Sudden infant death syndrome (SIDS) is a real problem that plagues infant mortality. In 2002, about 8 percent of infant deaths were attributed to SIDS. Some of those undoubtedly weren’t SIDS in the proper sense. Some of them are situations where babies are suffocated – mostly accidentally. One Ohio coroner observed wryly that “the only difference between SIDS and a suffocation is a confession.” Co-sleeping relationships, while understandable, place the baby at risk.
The Cost of Life
Organ donation saves lives. They’re frequently called “gifts of life;” however, they’re also big business. Technically, the organs themselves are gifts, but recipients are still expected to pay for the services necessary to get them. Sometimes, the needs of the medical examiner – including the 24-hour delay before examining a body and the potential desire to biopsy or cut open an organ to learn more – comes at odds with these life-saving goals.

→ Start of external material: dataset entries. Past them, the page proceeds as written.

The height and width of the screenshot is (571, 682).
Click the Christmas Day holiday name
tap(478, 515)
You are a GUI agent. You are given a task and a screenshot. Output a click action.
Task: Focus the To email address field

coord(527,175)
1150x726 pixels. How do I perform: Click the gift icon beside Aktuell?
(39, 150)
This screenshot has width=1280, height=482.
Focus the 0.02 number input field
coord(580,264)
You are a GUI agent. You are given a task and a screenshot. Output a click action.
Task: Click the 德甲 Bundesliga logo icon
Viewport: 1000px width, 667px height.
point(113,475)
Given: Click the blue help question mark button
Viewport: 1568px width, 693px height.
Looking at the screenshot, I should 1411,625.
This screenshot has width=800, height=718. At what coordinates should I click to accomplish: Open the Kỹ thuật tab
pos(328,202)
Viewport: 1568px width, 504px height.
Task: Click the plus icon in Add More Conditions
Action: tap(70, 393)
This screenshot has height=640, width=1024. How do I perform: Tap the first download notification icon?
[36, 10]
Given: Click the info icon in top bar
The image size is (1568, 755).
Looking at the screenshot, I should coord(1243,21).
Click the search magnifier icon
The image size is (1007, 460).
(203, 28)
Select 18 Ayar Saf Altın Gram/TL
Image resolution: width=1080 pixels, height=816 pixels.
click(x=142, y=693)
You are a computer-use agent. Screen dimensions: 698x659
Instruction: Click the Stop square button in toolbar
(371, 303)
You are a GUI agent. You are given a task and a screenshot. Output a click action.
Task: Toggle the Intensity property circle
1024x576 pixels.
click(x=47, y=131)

There are no easy answers to what should take precedence – the harvesting of organs and both the lives saved and the economic engine it entails may be the right answer. Conversely, the need to protect the public from murderers has some lifesaving value, too. Which one should take precedence is a question that is becoming more legislated, with laws being written about who has precedence and when. This is necessary, because in some cases, medical examiners have failed to yield their presumptive authority for the preservation of life through organ donation.
It’s an ethical dilemma of the highest order, as it means life and death for different people. We’ll never know which decision was right, even Postmortem.